(Exercise objective) Starting at the beginning of the data and ending at the line that contains "pyautogui.click(x=89, y=26)", recast those lines as a JSON list of strings with one string per line, leaving out blank lines and omitting the pictures.
──────── Data for this exercise ────────
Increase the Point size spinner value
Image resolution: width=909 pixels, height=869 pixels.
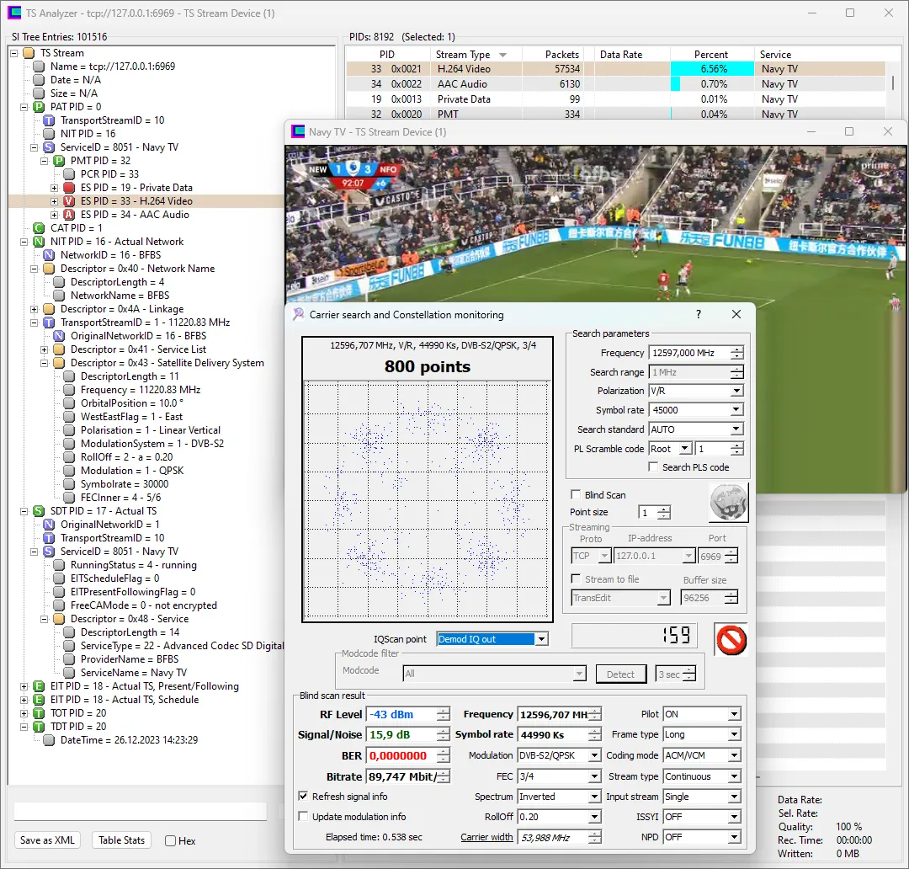pos(664,509)
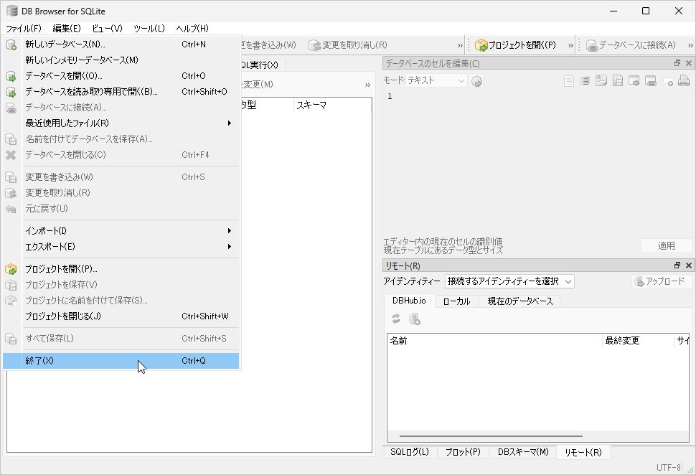Click the import text icon in the cell editor
The image size is (696, 475).
point(601,80)
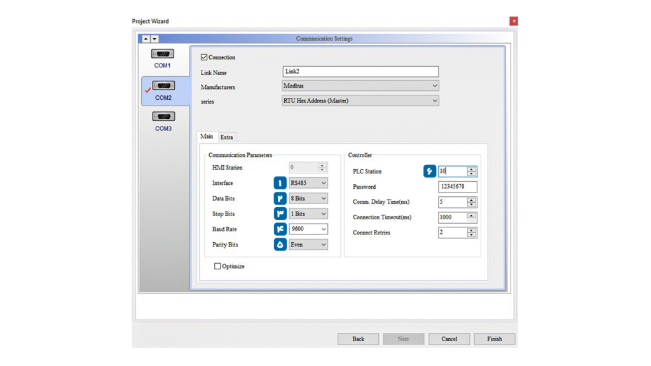
Task: Switch to the Extra tab
Action: click(x=226, y=137)
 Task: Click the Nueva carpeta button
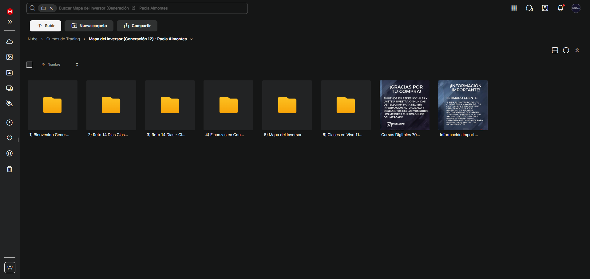pyautogui.click(x=89, y=26)
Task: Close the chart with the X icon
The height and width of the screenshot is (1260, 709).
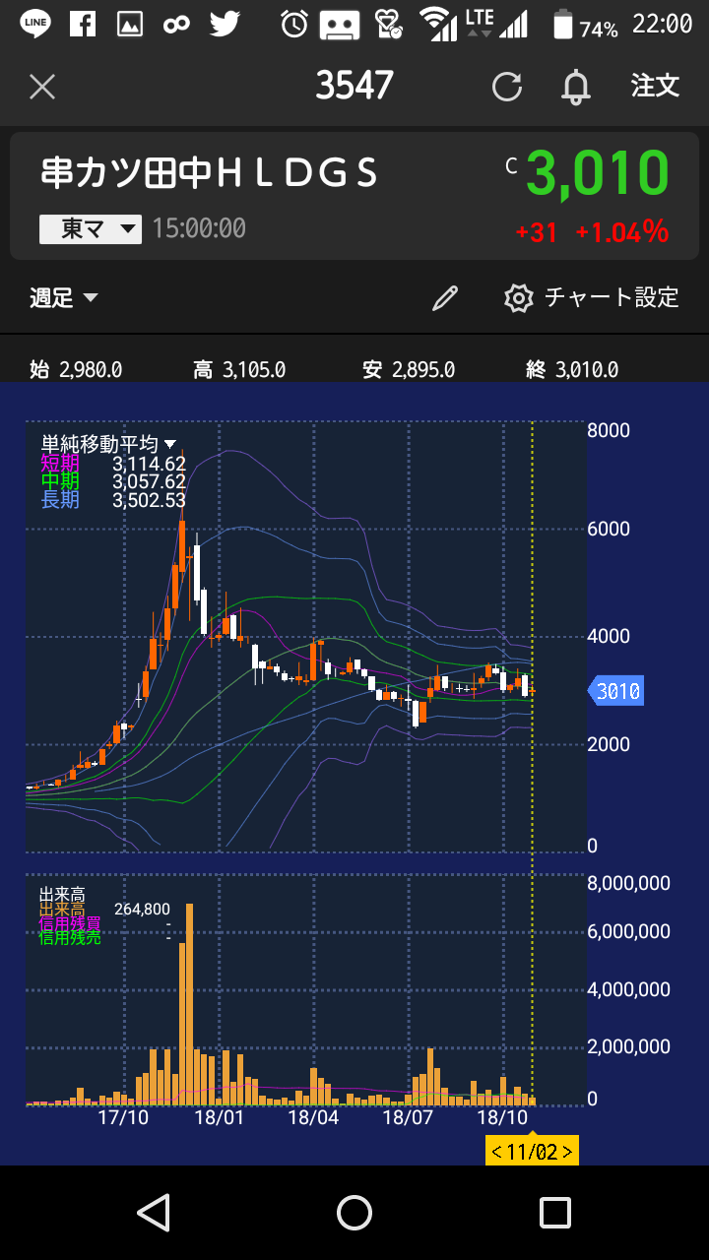Action: pyautogui.click(x=42, y=87)
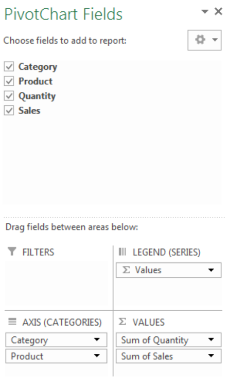Click sigma icon in Values legend field

pyautogui.click(x=126, y=270)
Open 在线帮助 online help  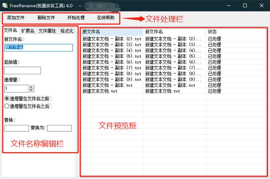pyautogui.click(x=105, y=18)
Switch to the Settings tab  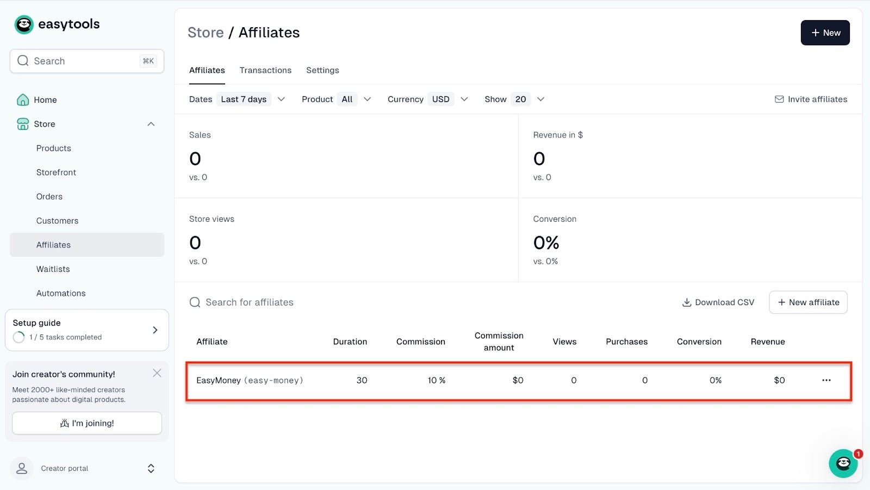[322, 70]
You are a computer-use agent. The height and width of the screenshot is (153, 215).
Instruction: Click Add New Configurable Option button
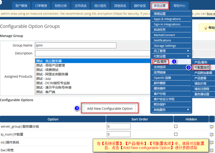[x=110, y=108]
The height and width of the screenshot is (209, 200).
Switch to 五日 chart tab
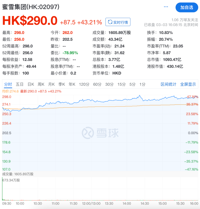pyautogui.click(x=19, y=84)
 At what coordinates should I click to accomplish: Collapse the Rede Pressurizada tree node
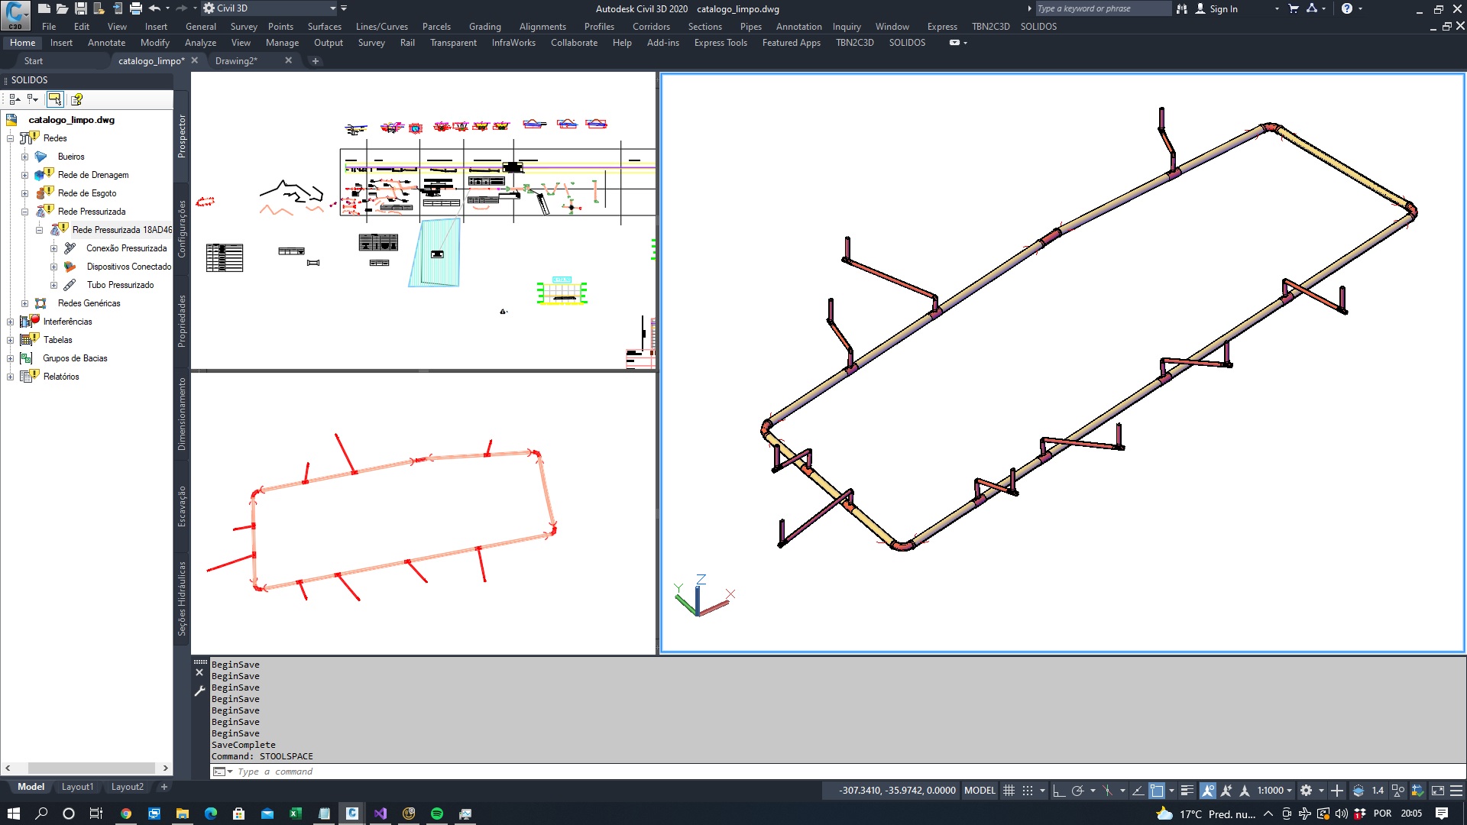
────────
(Result for this task)
[
  "Increase the Point size spinner value",
  "Image resolution: width=909 pixels, height=869 pixels.",
  "pos(664,509)",
  "Click the import text icon in the cell editor",
  "The image size is (696, 475).",
  "point(601,80)",
  "Task: Switch to the Extra tab",
  "Action: click(x=226, y=137)",
  " Task: Click the Nueva carpeta button",
  "pyautogui.click(x=89, y=26)"
]